▸ **What you need to do**:
Exact reproduction of the following data is required.

▸ **Material to process**:
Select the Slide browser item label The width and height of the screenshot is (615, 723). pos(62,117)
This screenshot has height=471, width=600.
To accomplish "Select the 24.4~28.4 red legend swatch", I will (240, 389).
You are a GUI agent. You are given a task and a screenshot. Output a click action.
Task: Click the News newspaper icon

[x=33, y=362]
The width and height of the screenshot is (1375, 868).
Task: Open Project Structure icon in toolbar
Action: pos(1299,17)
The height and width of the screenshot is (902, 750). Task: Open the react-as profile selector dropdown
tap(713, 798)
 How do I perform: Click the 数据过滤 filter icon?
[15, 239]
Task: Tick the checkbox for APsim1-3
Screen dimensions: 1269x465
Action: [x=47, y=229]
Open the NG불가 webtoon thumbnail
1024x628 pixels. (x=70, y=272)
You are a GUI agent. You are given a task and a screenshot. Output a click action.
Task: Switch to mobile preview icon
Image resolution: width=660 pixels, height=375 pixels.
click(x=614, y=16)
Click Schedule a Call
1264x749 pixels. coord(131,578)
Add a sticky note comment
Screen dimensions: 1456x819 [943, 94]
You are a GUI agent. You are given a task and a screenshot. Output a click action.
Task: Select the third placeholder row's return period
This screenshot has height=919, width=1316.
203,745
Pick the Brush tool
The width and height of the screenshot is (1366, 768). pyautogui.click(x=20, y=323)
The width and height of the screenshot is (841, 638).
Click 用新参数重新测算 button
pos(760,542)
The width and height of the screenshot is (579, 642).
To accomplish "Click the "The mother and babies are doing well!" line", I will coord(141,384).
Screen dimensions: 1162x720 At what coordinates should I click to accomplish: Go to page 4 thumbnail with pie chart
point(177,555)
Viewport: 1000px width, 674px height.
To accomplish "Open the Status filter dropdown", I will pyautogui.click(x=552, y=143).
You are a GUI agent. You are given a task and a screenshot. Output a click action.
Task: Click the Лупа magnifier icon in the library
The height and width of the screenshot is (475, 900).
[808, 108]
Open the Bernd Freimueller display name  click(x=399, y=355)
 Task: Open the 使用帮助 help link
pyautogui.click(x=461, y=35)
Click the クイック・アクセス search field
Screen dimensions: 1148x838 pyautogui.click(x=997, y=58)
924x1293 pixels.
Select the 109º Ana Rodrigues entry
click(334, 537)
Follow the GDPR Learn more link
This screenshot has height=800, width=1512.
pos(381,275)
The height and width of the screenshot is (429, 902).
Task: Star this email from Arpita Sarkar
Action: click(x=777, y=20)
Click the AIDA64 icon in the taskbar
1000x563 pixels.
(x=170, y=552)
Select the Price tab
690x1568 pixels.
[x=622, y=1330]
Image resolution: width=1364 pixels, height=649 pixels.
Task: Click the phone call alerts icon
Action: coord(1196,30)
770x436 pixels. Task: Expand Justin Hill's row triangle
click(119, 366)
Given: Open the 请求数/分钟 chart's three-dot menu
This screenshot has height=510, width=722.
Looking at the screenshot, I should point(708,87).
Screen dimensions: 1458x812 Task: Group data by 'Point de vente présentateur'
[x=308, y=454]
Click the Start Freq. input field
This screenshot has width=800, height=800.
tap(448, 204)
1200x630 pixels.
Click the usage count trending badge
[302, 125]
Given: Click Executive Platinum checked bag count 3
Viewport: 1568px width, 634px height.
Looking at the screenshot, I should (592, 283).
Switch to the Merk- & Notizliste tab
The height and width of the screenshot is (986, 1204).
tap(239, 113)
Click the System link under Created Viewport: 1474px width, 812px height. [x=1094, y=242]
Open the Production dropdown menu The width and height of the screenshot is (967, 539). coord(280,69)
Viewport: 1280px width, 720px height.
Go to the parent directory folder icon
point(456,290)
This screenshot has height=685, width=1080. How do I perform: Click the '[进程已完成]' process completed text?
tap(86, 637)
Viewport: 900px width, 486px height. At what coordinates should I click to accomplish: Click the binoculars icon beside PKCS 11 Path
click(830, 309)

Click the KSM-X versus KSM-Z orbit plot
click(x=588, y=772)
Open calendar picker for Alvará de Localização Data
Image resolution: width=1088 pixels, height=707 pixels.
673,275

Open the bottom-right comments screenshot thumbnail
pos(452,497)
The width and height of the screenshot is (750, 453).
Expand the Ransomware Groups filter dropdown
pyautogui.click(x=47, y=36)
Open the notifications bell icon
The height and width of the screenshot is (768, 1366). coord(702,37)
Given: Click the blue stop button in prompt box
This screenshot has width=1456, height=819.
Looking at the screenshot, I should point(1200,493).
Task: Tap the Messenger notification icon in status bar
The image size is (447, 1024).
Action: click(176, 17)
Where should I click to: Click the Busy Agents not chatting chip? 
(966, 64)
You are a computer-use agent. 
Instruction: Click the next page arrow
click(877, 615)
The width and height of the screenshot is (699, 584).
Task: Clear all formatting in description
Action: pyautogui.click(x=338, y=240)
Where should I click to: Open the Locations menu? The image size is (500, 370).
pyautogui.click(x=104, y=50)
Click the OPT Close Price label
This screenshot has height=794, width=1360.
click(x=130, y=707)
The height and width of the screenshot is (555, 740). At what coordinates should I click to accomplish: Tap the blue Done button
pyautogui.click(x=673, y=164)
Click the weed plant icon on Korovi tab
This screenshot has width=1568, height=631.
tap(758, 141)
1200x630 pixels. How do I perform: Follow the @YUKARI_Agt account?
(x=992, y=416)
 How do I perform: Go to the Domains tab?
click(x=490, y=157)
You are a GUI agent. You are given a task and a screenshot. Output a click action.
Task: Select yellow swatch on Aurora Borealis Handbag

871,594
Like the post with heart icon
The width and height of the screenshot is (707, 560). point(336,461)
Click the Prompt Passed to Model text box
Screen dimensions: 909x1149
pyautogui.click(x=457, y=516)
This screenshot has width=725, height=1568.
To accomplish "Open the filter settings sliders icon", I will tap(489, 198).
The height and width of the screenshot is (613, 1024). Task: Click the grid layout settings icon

▸ **Answer section**:
Select the Slide browser item label The width and height of the screenshot is (615, 723). pos(62,117)
This screenshot has height=471, width=600.
To accomplish "Select the 24.4~28.4 red legend swatch", I will (240, 389).
You are a GUI agent. You are given a task and a screenshot. Output a click action.
Task: Click the News newspaper icon

[x=33, y=362]
The width and height of the screenshot is (1375, 868).
Task: Open Project Structure icon in toolbar
Action: pos(1299,17)
The height and width of the screenshot is (902, 750). Task: Open the react-as profile selector dropdown
tap(713, 798)
 How do I perform: Click the 数据过滤 filter icon?
[15, 239]
Task: Tick the checkbox for APsim1-3
Screen dimensions: 1269x465
Action: [x=47, y=229]
Open the NG불가 webtoon thumbnail
1024x628 pixels. (x=70, y=272)
You are a GUI agent. You are given a task and a screenshot. Output a click action.
Task: Switch to mobile preview icon
Image resolution: width=660 pixels, height=375 pixels.
click(x=614, y=16)
Click Schedule a Call
1264x749 pixels. coord(131,578)
Add a sticky note comment
Screen dimensions: 1456x819 [943, 94]
You are a GUI agent. You are given a task and a screenshot. Output a click action.
Task: Select the third placeholder row's return period
This screenshot has height=919, width=1316.
203,745
Pick the Brush tool
The width and height of the screenshot is (1366, 768). pyautogui.click(x=20, y=323)
The width and height of the screenshot is (841, 638).
Click 用新参数重新测算 button
pos(760,542)
The width and height of the screenshot is (579, 642).
To accomplish "Click the "The mother and babies are doing well!" line", I will coord(141,384).
Screen dimensions: 1162x720 At what coordinates should I click to accomplish: Go to page 4 thumbnail with pie chart
point(177,555)
Viewport: 1000px width, 674px height.
To accomplish "Open the Status filter dropdown", I will pyautogui.click(x=552, y=143).
You are a GUI agent. You are given a task and a screenshot. Output a click action.
Task: Click the Лупа magnifier icon in the library
The height and width of the screenshot is (475, 900).
[808, 108]
Open the Bernd Freimueller display name  click(x=399, y=355)
 Task: Open the 使用帮助 help link
pyautogui.click(x=461, y=35)
Click the クイック・アクセス search field
Screen dimensions: 1148x838 pyautogui.click(x=997, y=58)
924x1293 pixels.
Select the 109º Ana Rodrigues entry
click(334, 537)
Follow the GDPR Learn more link
This screenshot has height=800, width=1512.
pos(381,275)
The height and width of the screenshot is (429, 902).
Task: Star this email from Arpita Sarkar
Action: click(x=777, y=20)
Click the AIDA64 icon in the taskbar
1000x563 pixels.
(x=170, y=552)
Select the Price tab
690x1568 pixels.
[x=622, y=1330]
Image resolution: width=1364 pixels, height=649 pixels.
Task: Click the phone call alerts icon
Action: coord(1196,30)
770x436 pixels. Task: Expand Justin Hill's row triangle
click(119, 366)
Given: Open the 请求数/分钟 chart's three-dot menu
This screenshot has height=510, width=722.
Looking at the screenshot, I should point(708,87).
Screen dimensions: 1458x812 Task: Group data by 'Point de vente présentateur'
[x=308, y=454]
Click the Start Freq. input field
This screenshot has width=800, height=800.
tap(448, 204)
1200x630 pixels.
Click the usage count trending badge
[302, 125]
Given: Click Executive Platinum checked bag count 3
Viewport: 1568px width, 634px height.
Looking at the screenshot, I should (592, 283).
Switch to the Merk- & Notizliste tab
The height and width of the screenshot is (986, 1204).
tap(239, 113)
Click the System link under Created Viewport: 1474px width, 812px height. [x=1094, y=242]
Open the Production dropdown menu The width and height of the screenshot is (967, 539). coord(280,69)
Viewport: 1280px width, 720px height.
Go to the parent directory folder icon
point(456,290)
This screenshot has height=685, width=1080. How do I perform: Click the '[进程已完成]' process completed text?
tap(86, 637)
Viewport: 900px width, 486px height. At what coordinates should I click to accomplish: Click the binoculars icon beside PKCS 11 Path
click(830, 309)

Click the KSM-X versus KSM-Z orbit plot
click(x=588, y=772)
Open calendar picker for Alvará de Localização Data
Image resolution: width=1088 pixels, height=707 pixels.
673,275

Open the bottom-right comments screenshot thumbnail
pos(452,497)
The width and height of the screenshot is (750, 453).
Expand the Ransomware Groups filter dropdown
pyautogui.click(x=47, y=36)
Open the notifications bell icon
The height and width of the screenshot is (768, 1366). coord(702,37)
Given: Click the blue stop button in prompt box
This screenshot has width=1456, height=819.
Looking at the screenshot, I should point(1200,493).
Task: Tap the Messenger notification icon in status bar
The image size is (447, 1024).
Action: click(176, 17)
Where should I click to: Click the Busy Agents not chatting chip? 
(966, 64)
You are a computer-use agent. 
Instruction: Click the next page arrow
click(877, 615)
The width and height of the screenshot is (699, 584).
Task: Clear all formatting in description
Action: pyautogui.click(x=338, y=240)
Where should I click to: Open the Locations menu? The image size is (500, 370).
pyautogui.click(x=104, y=50)
Click the OPT Close Price label
This screenshot has height=794, width=1360.
click(x=130, y=707)
The height and width of the screenshot is (555, 740). At what coordinates should I click to accomplish: Tap the blue Done button
pyautogui.click(x=673, y=164)
Click the weed plant icon on Korovi tab
This screenshot has width=1568, height=631.
tap(758, 141)
1200x630 pixels. How do I perform: Follow the @YUKARI_Agt account?
(x=992, y=416)
 How do I perform: Go to the Domains tab?
click(x=490, y=157)
You are a GUI agent. You are given a task and a screenshot. Output a click action.
Task: Select yellow swatch on Aurora Borealis Handbag

871,594
Like the post with heart icon
The width and height of the screenshot is (707, 560). point(336,461)
Click the Prompt Passed to Model text box
Screen dimensions: 909x1149
pyautogui.click(x=457, y=516)
This screenshot has width=725, height=1568.
To accomplish "Open the filter settings sliders icon", I will tap(489, 198).
The height and width of the screenshot is (613, 1024). Task: Click the grid layout settings icon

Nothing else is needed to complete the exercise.